Por Nuno Miguel em 09 de Mar de 2018
“O número total de acidentes aumentou cerca de quatro por cento no total nos municípios afectados pela introdução das portagens nas scuts em relação aos outros municípios. Se tivermos como base o número de acidentes em auto estrada, eles baixaram bastante porque menos carros passaram ali a circular e a diminuição ronda os 20 por cento. Mas esse declínio foi mais do que compensado pelo número de acidentes em estradas nacionais, cerca de nove por cento, e em entradas municipais também aumentou cerca de oito por cento”.  
O trabalho foi apresentado no fórum alargado sobre a temática, que decorreu na Covilhã, promovido pela plataforma que defende a abolição das portagens naquela duas vias. Para além do aumento do número de acidentes, também o número de vítimas cresceu globalmente cerca de três por cento no mesmo período “esse crescimento do número de vítimas é ligeiramente superior a três por cento; baixou muito nas auto estradas, cerca de 20 por isso, mas isso foi largamente compensado com um aumento de dez por cento nas estradas nacionais, nos IP´S e nas estradas municipais”.   O mesmo investigador coordenou um outro trabalho, relacionado com os impactos económicos que a medida causou à região. João Pereira dos Santos destaca que “a introdução das portagens levou a uma diminuição de 16 empresas por município médio e uma redução de 208 empregos. Podemos também concluir que as empresas mais afectadas são as de manufactura, que precisam de utilizar esta estrada para exportar os seus produtos para outros concelhos e até para Espanha”.
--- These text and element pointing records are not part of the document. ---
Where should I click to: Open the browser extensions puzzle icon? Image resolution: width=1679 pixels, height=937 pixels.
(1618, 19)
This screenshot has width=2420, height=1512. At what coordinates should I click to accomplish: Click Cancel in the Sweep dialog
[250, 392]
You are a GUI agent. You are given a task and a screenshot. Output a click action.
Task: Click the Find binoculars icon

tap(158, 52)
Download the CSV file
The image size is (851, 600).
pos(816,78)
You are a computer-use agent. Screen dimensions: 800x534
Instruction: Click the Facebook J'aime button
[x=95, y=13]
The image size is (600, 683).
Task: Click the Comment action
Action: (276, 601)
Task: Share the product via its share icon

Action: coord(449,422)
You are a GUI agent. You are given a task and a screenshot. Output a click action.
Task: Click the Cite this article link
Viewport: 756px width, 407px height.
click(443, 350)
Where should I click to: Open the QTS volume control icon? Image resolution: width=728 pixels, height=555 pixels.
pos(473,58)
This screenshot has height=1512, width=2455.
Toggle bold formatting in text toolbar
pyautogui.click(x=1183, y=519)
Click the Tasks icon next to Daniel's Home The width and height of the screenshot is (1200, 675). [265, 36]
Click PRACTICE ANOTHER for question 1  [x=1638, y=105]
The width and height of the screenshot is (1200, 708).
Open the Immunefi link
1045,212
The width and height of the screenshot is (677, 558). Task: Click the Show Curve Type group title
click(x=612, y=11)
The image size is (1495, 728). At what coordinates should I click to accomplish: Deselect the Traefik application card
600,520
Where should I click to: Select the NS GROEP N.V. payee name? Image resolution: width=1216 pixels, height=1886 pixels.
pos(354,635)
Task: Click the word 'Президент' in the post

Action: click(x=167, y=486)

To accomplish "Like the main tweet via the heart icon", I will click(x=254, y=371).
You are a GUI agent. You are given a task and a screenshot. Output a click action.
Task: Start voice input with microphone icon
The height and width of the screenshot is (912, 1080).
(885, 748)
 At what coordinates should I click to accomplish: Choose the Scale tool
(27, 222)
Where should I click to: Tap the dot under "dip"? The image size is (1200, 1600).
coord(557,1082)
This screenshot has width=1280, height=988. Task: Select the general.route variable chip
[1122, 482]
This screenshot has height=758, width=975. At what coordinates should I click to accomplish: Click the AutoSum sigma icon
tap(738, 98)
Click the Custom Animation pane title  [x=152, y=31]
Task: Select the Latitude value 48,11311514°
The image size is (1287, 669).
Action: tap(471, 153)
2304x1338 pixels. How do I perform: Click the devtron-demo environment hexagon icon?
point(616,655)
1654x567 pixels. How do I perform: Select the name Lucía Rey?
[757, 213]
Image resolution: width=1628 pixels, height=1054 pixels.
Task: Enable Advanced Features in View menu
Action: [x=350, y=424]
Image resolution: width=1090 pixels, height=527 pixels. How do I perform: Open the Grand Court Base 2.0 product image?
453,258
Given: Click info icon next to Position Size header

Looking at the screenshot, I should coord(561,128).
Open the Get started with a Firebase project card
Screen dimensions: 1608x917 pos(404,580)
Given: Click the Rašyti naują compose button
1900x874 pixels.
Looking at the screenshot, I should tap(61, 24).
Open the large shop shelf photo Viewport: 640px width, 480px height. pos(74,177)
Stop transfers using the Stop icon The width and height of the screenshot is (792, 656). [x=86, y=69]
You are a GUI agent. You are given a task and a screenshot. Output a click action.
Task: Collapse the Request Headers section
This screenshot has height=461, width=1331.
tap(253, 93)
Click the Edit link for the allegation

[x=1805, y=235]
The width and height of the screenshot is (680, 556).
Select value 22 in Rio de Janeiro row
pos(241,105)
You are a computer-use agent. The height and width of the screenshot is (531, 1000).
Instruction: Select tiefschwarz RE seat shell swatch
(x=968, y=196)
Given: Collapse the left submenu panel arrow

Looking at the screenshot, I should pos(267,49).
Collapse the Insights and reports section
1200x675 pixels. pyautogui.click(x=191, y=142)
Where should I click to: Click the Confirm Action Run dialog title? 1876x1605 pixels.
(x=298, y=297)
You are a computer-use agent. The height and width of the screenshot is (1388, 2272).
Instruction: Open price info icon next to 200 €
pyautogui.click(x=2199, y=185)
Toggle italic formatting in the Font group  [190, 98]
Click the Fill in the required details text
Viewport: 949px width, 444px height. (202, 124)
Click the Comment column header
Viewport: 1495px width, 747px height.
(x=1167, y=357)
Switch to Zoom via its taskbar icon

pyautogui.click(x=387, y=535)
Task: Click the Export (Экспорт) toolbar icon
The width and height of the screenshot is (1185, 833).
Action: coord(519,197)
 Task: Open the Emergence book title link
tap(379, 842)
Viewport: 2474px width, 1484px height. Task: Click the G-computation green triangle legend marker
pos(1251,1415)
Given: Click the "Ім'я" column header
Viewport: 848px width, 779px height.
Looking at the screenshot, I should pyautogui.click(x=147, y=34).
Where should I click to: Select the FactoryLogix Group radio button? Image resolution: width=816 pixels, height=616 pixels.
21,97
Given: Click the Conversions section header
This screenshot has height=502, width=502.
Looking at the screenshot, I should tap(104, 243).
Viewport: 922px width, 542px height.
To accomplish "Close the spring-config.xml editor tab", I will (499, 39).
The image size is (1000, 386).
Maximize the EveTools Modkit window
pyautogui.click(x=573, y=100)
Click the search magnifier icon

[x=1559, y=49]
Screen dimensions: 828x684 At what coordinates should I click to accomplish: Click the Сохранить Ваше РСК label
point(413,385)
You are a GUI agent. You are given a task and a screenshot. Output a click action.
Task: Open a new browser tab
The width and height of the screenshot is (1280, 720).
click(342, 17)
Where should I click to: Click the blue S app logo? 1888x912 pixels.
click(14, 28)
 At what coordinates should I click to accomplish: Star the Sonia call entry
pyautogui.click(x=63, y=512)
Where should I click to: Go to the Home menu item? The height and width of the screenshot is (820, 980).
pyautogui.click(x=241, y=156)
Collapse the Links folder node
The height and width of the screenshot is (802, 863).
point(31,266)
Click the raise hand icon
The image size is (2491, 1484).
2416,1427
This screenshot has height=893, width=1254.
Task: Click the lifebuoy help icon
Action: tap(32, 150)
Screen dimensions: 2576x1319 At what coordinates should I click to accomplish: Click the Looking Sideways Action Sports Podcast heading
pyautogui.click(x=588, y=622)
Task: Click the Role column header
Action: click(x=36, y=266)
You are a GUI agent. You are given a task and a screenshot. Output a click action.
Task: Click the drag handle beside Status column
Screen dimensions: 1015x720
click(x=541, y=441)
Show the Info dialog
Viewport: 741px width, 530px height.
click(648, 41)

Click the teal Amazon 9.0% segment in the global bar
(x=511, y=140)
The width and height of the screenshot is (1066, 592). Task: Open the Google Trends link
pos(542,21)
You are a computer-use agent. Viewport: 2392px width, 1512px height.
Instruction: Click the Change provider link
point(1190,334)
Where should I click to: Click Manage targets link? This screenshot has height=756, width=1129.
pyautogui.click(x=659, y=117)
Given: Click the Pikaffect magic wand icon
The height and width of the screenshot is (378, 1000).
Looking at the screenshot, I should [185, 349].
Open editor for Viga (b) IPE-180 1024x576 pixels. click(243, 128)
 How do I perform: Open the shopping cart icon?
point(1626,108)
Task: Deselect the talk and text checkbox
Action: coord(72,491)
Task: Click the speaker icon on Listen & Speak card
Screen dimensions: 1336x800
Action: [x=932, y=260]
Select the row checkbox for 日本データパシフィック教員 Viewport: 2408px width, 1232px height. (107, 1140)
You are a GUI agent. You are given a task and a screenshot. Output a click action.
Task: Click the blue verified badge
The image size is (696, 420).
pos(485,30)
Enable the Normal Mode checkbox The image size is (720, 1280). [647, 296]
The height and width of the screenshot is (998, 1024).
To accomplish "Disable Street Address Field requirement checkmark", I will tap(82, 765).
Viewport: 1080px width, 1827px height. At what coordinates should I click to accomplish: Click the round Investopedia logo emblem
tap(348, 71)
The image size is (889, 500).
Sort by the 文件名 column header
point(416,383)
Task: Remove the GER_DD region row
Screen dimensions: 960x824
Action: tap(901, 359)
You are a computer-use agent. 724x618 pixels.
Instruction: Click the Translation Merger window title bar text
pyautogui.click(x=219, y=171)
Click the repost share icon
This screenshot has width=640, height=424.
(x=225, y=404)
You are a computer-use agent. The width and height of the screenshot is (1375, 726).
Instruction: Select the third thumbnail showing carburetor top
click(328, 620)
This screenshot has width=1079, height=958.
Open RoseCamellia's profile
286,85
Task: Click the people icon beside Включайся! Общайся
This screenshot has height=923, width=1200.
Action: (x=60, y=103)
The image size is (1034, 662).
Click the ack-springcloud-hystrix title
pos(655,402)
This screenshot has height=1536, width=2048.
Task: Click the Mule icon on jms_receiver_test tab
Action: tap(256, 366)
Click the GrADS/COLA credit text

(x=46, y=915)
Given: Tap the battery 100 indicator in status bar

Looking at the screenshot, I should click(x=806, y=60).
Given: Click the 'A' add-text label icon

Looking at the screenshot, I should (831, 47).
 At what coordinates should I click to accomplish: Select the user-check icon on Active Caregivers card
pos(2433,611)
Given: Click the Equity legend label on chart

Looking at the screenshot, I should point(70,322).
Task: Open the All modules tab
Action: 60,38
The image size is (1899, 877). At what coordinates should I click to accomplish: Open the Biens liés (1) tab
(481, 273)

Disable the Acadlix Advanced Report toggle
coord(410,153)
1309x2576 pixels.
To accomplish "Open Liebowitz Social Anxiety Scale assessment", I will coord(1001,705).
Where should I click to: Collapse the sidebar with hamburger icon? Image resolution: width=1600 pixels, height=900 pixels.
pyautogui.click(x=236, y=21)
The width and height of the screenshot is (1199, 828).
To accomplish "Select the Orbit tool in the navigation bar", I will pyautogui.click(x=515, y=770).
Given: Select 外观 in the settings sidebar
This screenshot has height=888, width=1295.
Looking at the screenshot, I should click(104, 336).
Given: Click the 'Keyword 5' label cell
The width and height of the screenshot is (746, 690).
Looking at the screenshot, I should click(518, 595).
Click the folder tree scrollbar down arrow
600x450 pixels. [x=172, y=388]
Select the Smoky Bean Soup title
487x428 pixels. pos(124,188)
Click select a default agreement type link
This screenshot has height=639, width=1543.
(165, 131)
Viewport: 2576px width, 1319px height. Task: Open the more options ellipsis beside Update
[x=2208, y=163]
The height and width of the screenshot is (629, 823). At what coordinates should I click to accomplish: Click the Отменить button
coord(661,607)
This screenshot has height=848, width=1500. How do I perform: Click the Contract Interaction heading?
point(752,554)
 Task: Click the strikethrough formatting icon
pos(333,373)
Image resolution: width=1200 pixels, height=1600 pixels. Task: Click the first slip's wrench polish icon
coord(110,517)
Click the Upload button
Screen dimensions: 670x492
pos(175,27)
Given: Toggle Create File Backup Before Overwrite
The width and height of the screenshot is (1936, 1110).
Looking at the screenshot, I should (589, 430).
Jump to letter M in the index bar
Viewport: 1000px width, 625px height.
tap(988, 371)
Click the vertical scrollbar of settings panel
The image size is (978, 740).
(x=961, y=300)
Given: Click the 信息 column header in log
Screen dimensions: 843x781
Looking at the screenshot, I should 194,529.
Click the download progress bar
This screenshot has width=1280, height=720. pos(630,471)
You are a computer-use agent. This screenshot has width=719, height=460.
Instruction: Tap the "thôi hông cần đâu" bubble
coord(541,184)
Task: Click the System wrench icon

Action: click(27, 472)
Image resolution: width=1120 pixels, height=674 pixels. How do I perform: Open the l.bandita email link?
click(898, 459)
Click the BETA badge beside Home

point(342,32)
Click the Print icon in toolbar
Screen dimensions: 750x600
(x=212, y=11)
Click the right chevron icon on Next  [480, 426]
Outro dos trabalhos apresentados neste fórum diz respeito ao impacto ambiental causado pela construção da A 23 e da A 25. Um estudo que foi realizado por Paulo Carmo, dirigente da associação ambientalista “Quercus” que alerta para o facto de já ter sido apresentada uma queixa ao tribunal Europeu pelo facto de a concessionária da A 25 não estar a cumprir a legislação no que respeita aos estudos de ruído “já fizemos uma queixa ao tribunal europeu e é um processo que neste momento está em litígio. Aquilo que a lei e a directiva comunitária dizem relativamente aos troços rodoviários o concessionário da A 24, que é a «Ascendi» é o único que não cumpre nada. Poucos fazem, dos que tem cumprido a lei, mas esta empresa não cumpre em nada. Está na altura de termos uma postura diferente, até mesmo a nível judicial, uma vez que com o diálogo não foi possível levar a que a lei esteja a ser cumprida”.